• [TRAVAIL DEMANDÉ]:
a – Recopiez fidèlement le passage de l'article sur le financement de la dépendance qui va de « La nouvelle branche de » jusqu'à « d’euros par an. » inclus.
b – Poursuivez l'article sur le financement de la dépendance à partir de sa dernière phrase, s'il vous plaît.

Perte d’autonomie, “dépendance”

Les Echos.fr : Dépendance : des hausses de prélèvements proposées pour financer la cinquième branche

Septembre 2020, par infosecusanté

Les Echos.fr : Dépendance : des hausses de prélèvements proposées pour financer la cinquième branche

La nouvelle branche de la Sécurité sociale consacrée à l’autonomie a besoin de 1 milliard d’euros en 2021 et de 3 à 5 milliards d’ici à 2024. Hausses de prélèvements, économies, transferts de ressources : tout est sur la table, selon le rapport remis ce mardi au gouvernement.

Par Solveig Godeluck

Publié le 15 sept. 2020

Et maintenant, place aux calculettes. Après la création cet été d’une cinquième branche de la Sécurité sociale consacrée à la perte d’autonomie , il va falloir trouver 1 milliard d’euros dès 2021 pour la financer. Et puis aussi 3 à 5 milliards pour « tenir » jusqu’en 2024. A cette date, prévoit la loi sur la dette sociale promulguée en août , la Caisse d’amortissement de la dette sociale (Cades) cédera 0,15 point de CSG à la nouvelle branche, soit 2,3 milliards d’euros par an.

L’inspecteur général des Finances Laurent Vachey a remis ce mardi au gouvernement son rapport, avec une longue liste de pistes de financement, dont certaines pourraient se retrouver dans le projet de loi de financement de la Sécurité sociale pour 2021. La mission a travaillé sans tabous, envisageant même une hausse des prélèvements obligatoires. Notamment sur les retraités, dont le niveau de vie va s’élever à 110 % de celui des actifs cette année, du fait du maintien des pensions alors que la masse salariale chute.

Ponctionner les retraités
Ainsi, aligner le taux normal de CSG des retraités (8,3 %) sur celui des actifs (9,2 %) permettrait de dégager 780 millions d’euros. Ce calcul inclut une contrepartie pour ces retraités « aisés », déjà un peu malmenés depuis deux ans : la suppression de la cotisation de 1 % applicable sur la retraite complémentaire.

Egalement envisagés, la réduction du plafond de l’abattement de 10 % de l’impôt sur le revenu des retraités, pour récupérer 1,5 milliard d’euros, ou bien l’augmentation de la part de CSG non-déductible dans les pensions, 800 millions d’euros prélevés uniquement sur les plus aisés.

D’autres prélèvements pèseraient sur les actifs et les entreprises. Créer une deuxième journée de solidarité, en doublant la contribution de solidarité pour l’autonomie (CSA), rapporterait 1,9 milliard d’euros nets aux finances publiques (une fois soustrait l’effort supplémentaire de l’employeur public). La suppression des allègements généraux pour les salaires supérieurs à 2,5 SMIC dégagerait 1,1 milliard, mais ne pourrait intervenir en pleine crise économique.

Données de localisation de cibles visibles:
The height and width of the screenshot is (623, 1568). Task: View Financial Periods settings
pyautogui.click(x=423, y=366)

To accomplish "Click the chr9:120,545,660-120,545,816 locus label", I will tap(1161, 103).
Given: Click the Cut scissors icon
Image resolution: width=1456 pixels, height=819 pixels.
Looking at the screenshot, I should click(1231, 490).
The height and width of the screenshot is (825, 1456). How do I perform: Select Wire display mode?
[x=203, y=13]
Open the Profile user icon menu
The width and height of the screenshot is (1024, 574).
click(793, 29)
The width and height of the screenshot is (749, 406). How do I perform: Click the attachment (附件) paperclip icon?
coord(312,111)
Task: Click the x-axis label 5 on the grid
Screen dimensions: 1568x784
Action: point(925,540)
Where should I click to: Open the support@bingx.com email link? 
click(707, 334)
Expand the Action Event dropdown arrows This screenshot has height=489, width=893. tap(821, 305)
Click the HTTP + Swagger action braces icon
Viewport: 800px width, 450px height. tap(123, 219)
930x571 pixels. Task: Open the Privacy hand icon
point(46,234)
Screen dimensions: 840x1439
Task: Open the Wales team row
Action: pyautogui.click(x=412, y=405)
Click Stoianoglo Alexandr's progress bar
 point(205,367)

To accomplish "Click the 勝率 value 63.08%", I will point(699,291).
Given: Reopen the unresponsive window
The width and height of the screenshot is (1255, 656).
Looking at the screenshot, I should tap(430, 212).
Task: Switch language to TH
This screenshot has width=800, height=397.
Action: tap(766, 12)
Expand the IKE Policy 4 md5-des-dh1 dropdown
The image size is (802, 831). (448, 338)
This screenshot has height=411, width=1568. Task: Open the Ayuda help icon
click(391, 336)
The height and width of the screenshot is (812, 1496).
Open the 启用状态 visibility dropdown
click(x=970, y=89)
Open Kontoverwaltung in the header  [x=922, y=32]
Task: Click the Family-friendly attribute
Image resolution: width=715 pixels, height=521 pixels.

• [RÉPONSES PAR TÂCHE]:
a –
La nouvelle branche de la Sécurité sociale consacrée à l’autonomie a besoin de 1 milliard d’euros en 2021 et de 3 à 5 milliards d’ici à 2024. Hausses de prélèvements, économies, transferts de ressources : tout est sur la table, selon le rapport remis ce mardi au gouvernement.

Par Solveig Godeluck

Publié le 15 sept. 2020

Et maintenant, place aux calculettes. Après la création cet été d’une cinquième branche de la Sécurité sociale consacrée à la perte d’autonomie , il va falloir trouver 1 milliard d’euros dès 2021 pour la financer. Et puis aussi 3 à 5 milliards pour « tenir » jusqu’en 2024. A cette date, prévoit la loi sur la dette sociale promulguée en août , la Caisse d’amortissement de la dette sociale (Cades) cédera 0,15 point de CSG à la nouvelle branche, soit 2,3 milliards d’euros par an.

b –
Grands classiques du genre, la taxation des successions et la chasse aux niches sociales, notamment en élargissant l’assiette de la CSA sur celle de la CSG, sont également sur la table.

La Famille et Action Logement dans le viseur
Plutôt que d’accroître les prélèvements obligatoires, il serait en théorie plus indolore de rebrancher la tuyauterie de la sphère sociale, pour déverser dans la dépendance des recettes actuellement affectées à d’autres branches. Par exemple, la branche Famille est « structurellement excédentaire » malgré des difficultés passagères, car les naissances diminuent, et les dépenses indexées sur l’inflation progressent moins vite que les recettes liées à l’activité. Elle pourrait céder 150 millions d’ici à 2024 via le Fonds national d’action sociale.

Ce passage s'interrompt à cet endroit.